§ **WHAT IS BEING ASKED**
Every entry that follows should be reproduced exactly.

§ **MATERIAL FOR THIS EXERCISE**
⁂
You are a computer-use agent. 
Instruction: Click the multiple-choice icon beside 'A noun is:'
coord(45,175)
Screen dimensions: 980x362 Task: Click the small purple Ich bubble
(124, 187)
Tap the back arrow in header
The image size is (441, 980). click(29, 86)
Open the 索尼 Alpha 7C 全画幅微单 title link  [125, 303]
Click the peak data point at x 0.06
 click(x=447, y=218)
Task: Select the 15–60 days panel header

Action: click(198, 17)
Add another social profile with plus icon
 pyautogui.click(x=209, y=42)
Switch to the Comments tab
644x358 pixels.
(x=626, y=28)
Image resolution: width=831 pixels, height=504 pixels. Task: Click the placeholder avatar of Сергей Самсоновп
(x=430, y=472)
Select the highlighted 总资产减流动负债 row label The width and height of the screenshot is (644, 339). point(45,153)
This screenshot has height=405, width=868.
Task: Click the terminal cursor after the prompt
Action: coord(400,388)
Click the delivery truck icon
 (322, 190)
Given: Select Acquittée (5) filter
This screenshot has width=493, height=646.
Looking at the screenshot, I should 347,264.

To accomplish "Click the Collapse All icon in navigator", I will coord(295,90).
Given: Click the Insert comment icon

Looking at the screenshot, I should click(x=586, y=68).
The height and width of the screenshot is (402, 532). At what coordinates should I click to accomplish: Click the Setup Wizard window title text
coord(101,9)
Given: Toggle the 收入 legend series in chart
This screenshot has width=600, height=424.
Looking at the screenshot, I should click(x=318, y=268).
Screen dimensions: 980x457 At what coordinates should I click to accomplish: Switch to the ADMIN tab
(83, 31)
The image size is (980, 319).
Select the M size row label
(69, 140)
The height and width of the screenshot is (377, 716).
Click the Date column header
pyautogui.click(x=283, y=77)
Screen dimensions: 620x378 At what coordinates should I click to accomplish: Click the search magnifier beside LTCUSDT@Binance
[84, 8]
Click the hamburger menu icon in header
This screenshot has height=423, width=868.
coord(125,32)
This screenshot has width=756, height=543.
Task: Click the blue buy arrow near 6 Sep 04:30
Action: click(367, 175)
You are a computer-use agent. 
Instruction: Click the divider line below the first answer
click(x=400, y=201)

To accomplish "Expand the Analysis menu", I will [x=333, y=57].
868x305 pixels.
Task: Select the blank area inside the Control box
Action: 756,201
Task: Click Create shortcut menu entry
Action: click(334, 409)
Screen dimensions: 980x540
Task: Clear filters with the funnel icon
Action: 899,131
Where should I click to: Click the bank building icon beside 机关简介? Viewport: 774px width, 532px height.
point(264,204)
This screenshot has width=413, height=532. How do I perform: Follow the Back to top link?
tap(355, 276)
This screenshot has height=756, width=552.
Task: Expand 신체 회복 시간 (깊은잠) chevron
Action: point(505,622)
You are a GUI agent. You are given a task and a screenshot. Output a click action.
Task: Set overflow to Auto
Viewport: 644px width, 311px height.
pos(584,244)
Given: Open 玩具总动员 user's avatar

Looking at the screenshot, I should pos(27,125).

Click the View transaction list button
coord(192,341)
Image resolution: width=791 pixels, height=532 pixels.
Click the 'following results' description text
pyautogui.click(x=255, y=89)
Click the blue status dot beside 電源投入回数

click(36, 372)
⁂
§ **OUTPUT BELOW**
You are a computer-use agent. 
Instruction: Click the multiple-choice icon beside 'A noun is:'
coord(45,175)
Screen dimensions: 980x362 Task: Click the small purple Ich bubble
(124, 187)
Tap the back arrow in header
The image size is (441, 980). click(29, 86)
Open the 索尼 Alpha 7C 全画幅微单 title link  [125, 303]
Click the peak data point at x 0.06
 click(x=447, y=218)
Task: Select the 15–60 days panel header

Action: click(198, 17)
Add another social profile with plus icon
 pyautogui.click(x=209, y=42)
Switch to the Comments tab
644x358 pixels.
(x=626, y=28)
Image resolution: width=831 pixels, height=504 pixels. Task: Click the placeholder avatar of Сергей Самсоновп
(x=430, y=472)
Select the highlighted 总资产减流动负债 row label The width and height of the screenshot is (644, 339). point(45,153)
This screenshot has height=405, width=868.
Task: Click the terminal cursor after the prompt
Action: coord(400,388)
Click the delivery truck icon
 (322, 190)
Given: Select Acquittée (5) filter
This screenshot has width=493, height=646.
Looking at the screenshot, I should 347,264.

To accomplish "Click the Collapse All icon in navigator", I will coord(295,90).
Given: Click the Insert comment icon

Looking at the screenshot, I should click(x=586, y=68).
The height and width of the screenshot is (402, 532). At what coordinates should I click to accomplish: Click the Setup Wizard window title text
coord(101,9)
Given: Toggle the 收入 legend series in chart
This screenshot has width=600, height=424.
Looking at the screenshot, I should click(x=318, y=268).
Screen dimensions: 980x457 At what coordinates should I click to accomplish: Switch to the ADMIN tab
(83, 31)
The image size is (980, 319).
Select the M size row label
(69, 140)
The height and width of the screenshot is (377, 716).
Click the Date column header
pyautogui.click(x=283, y=77)
Screen dimensions: 620x378 At what coordinates should I click to accomplish: Click the search magnifier beside LTCUSDT@Binance
[84, 8]
Click the hamburger menu icon in header
This screenshot has height=423, width=868.
coord(125,32)
This screenshot has width=756, height=543.
Task: Click the blue buy arrow near 6 Sep 04:30
Action: click(367, 175)
You are a computer-use agent. 
Instruction: Click the divider line below the first answer
click(x=400, y=201)

To accomplish "Expand the Analysis menu", I will [x=333, y=57].
868x305 pixels.
Task: Select the blank area inside the Control box
Action: 756,201
Task: Click Create shortcut menu entry
Action: click(334, 409)
Screen dimensions: 980x540
Task: Clear filters with the funnel icon
Action: 899,131
Where should I click to: Click the bank building icon beside 机关简介? Viewport: 774px width, 532px height.
point(264,204)
This screenshot has width=413, height=532. How do I perform: Follow the Back to top link?
tap(355, 276)
This screenshot has height=756, width=552.
Task: Expand 신체 회복 시간 (깊은잠) chevron
Action: point(505,622)
You are a GUI agent. You are given a task and a screenshot. Output a click action.
Task: Set overflow to Auto
Viewport: 644px width, 311px height.
pos(584,244)
Given: Open 玩具总动员 user's avatar

Looking at the screenshot, I should pos(27,125).

Click the View transaction list button
coord(192,341)
Image resolution: width=791 pixels, height=532 pixels.
Click the 'following results' description text
pyautogui.click(x=255, y=89)
Click the blue status dot beside 電源投入回数

click(36, 372)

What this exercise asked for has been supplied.